On my reading, Lakatos's theory is a paradigm of a degenerative problem shift, so much so that after his last major paper (in the Boston Studies) Kuhn was able to say that Lakatos had virtually joined him on most key points. Lakatos revived induction and blocked criticism (of the hard core of the programme). But on my interpretation of MRPs:
(a) much if not all of the hard core is metaphysical (and so irrefutable by its nature, not by fiat as Lakatos would have it);
(b) it is precisely in the hard core that criticism is most needed (in order to usher in the 'new programme' of CCR, objectivism, non-determinism, non-essentialism, emergence).
Since Lakatos broke with Popper most of the debates have been about induction and the falsifiabilty criterion; the more important and exciting topic of MRPs has been largely ignored. And some people who are fundamentally on side with Popper against Kuhn and Feyerabend hope that the Lakatos program of scientific research programmes can be developed to save the day. Of course this should all change now that the Postscript is out, though now [in 1999]more than a decade has passed and there is no sign of widespread application of the ideas.
Returning to the Shilp volumes to read the contributions by Kuhn and Lakatos, and Popper's replies, there is no mention of MRPs. Here Popper could have used his theory of MRPs to meet Kuhn's closing challenge to join him in exploration of the 'psychology of knowledge', or the background to the act of creating a theory (as opposed to the logic of scientific discovery that is concerned with criticism of theories already 'given'). It may be noted that Popper has reasons for neglecting the psychology of discovery; as a student of psychology he explored that avenue and decided that it was a dead end; the way to make discoveries is to work critically and imaginatively on open problems (as stated in
Unended Quest p. 47). But he could have gone on to note that the MRP provides the professionally shared imperatives that Kuhn talks about, with the crucial proviso that the elements of the MRP are open to criticism, just as soon as we become aware of them.

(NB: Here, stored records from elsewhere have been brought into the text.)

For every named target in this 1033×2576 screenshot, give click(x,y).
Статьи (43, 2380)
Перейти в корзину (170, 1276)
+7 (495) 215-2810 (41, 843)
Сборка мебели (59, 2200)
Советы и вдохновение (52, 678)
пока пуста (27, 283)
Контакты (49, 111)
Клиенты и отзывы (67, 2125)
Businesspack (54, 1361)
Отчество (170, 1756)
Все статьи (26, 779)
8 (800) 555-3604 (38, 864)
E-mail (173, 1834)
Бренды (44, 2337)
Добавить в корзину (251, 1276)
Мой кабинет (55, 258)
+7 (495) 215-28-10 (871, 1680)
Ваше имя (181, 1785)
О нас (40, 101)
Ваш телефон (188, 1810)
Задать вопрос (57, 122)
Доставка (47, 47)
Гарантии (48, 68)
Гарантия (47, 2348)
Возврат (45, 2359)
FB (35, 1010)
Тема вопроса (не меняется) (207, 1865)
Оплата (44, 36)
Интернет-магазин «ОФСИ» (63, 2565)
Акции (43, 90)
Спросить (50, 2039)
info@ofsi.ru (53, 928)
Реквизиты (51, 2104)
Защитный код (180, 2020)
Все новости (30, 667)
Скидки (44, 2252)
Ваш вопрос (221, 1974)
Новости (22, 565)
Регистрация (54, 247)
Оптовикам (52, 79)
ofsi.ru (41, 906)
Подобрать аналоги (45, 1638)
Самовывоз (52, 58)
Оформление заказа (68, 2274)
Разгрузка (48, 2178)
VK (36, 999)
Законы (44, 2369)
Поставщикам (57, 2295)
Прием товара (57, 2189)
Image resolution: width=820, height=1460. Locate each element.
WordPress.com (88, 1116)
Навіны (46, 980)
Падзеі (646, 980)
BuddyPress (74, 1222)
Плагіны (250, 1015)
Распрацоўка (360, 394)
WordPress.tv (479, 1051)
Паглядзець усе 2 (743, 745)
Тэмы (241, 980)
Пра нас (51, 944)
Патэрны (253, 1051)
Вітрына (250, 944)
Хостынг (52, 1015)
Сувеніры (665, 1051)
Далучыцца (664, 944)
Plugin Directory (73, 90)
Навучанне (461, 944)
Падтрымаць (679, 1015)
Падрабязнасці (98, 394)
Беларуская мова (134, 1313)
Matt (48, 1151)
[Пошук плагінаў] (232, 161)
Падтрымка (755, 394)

And in Popper's reply to Lakatos in Schilp, there is next to no talk about research programmes at all (whether metaphysical or scientific), though surely this was the place to point out the origin of the theory of research programmes and to point out how the Lakatos programme obscured the metaphysical elements of the problem situation, which is precisely where critical attention is most needed during periods of crisis.
It almost seems that there was a conspiracy to keep the world from knowing about MRPs, a conspiracy involving Popper himself.